Data are expressed as count (%) for categorical variables and mean (standard deviation) for continuous measures. Standard deviation of alveolar bone height and probing depth was estimated using a linear mixed model.

b

Dyslipidemia is defined as total cholesterol > 5.17 mmol/l (200 mg/dl) or LDL cholesterol > 2.59 mmol/l (100 mg/dl) or HDL cholesterol < 1.29 mmol/l (50 mg/dl)

c

Hypertension was coded as present for any subject reporting use of a diuretic, calcium channel blocker, beta blocker, or angiotensin-converting enzyme inhibitor/angiotensin receptor blocker

The results of the cholesterol efflux experiments are illustrated in Figure 1. The mean cholesterol efflux % levels at baseline did not differ between the SDD and placebo groups (Table 2). In between-group comparisons, the data were analyzed as to whether the change from baseline differed between the SDD and the placebo groups. Mean cholesterol efflux % levels at the first year time point of follow-up were 3.0 percentage points (unit change) higher among SDD subjects compared to the placebo subjects (95% CI: 0.7-5.3 percentage points, p = 0.010) after adjustment for baseline cholesterol efflux levels and smoking status, while there was no significant difference based on 2-year changes (0.7 percentage point increase associated with SDD, 95% CI: 1.8 decrease to 3.1 increase, p=0.61).

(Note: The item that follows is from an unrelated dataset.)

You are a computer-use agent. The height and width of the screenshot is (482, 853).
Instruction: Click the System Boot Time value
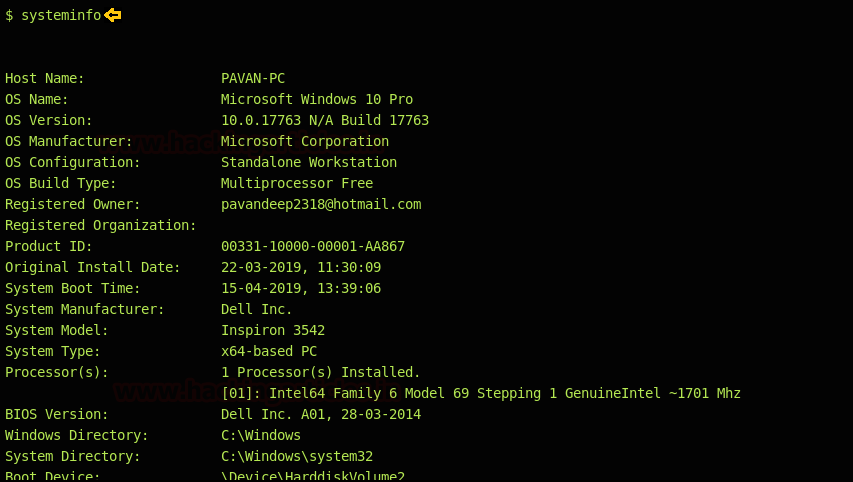pyautogui.click(x=300, y=288)
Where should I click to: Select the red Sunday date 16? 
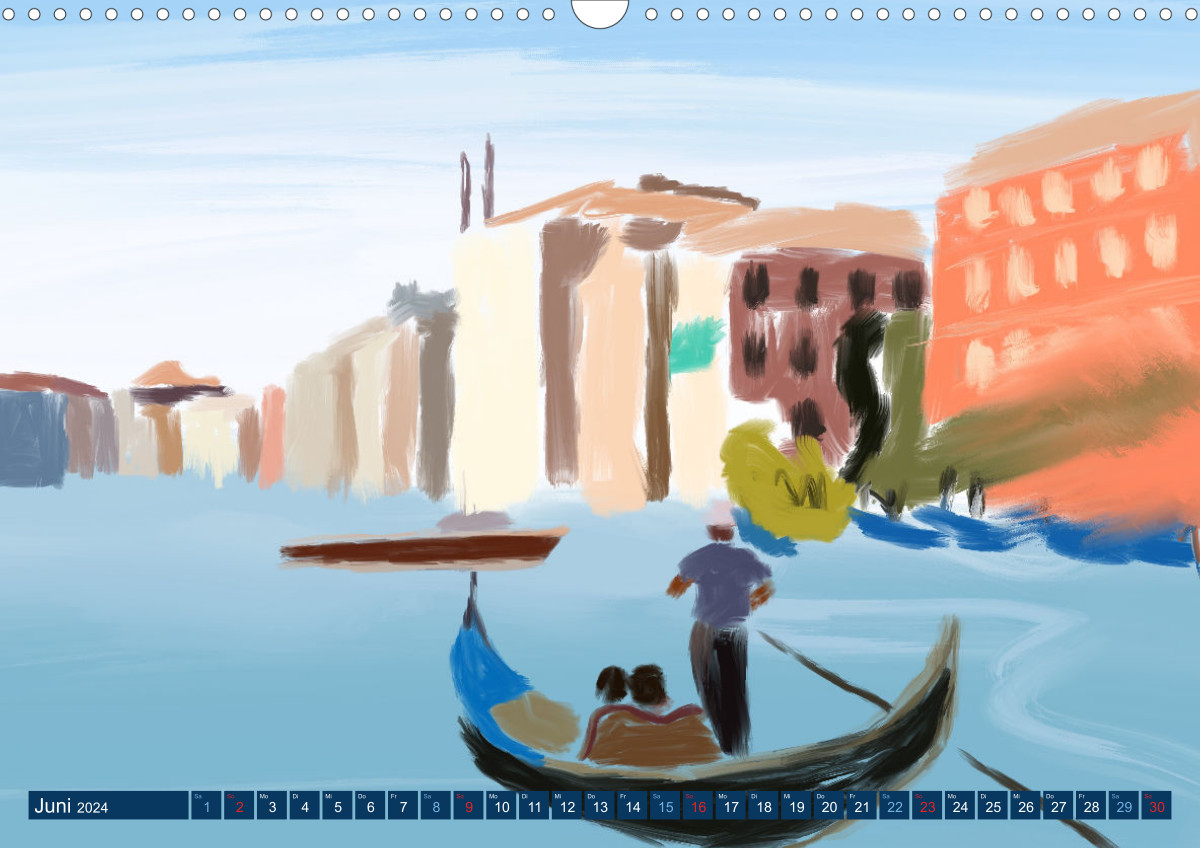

When the change in cholesterol efflux levels from baseline was analyzed for the SDD and the placebo groups separately, SDD subjects demonstrated a significant increase in cholesterol efflux at the 1-year and 2-year time points compared to baseline (mean unit change from baseline at 12-month time point: 2.83 percentage points; mean unit change from baseline at 24-month time point: 2.66 percentage points; p < 0.04 for each) (Table 2, Figure 1). There were no significant changes in cholesterol efflux in the placebo group during this time period.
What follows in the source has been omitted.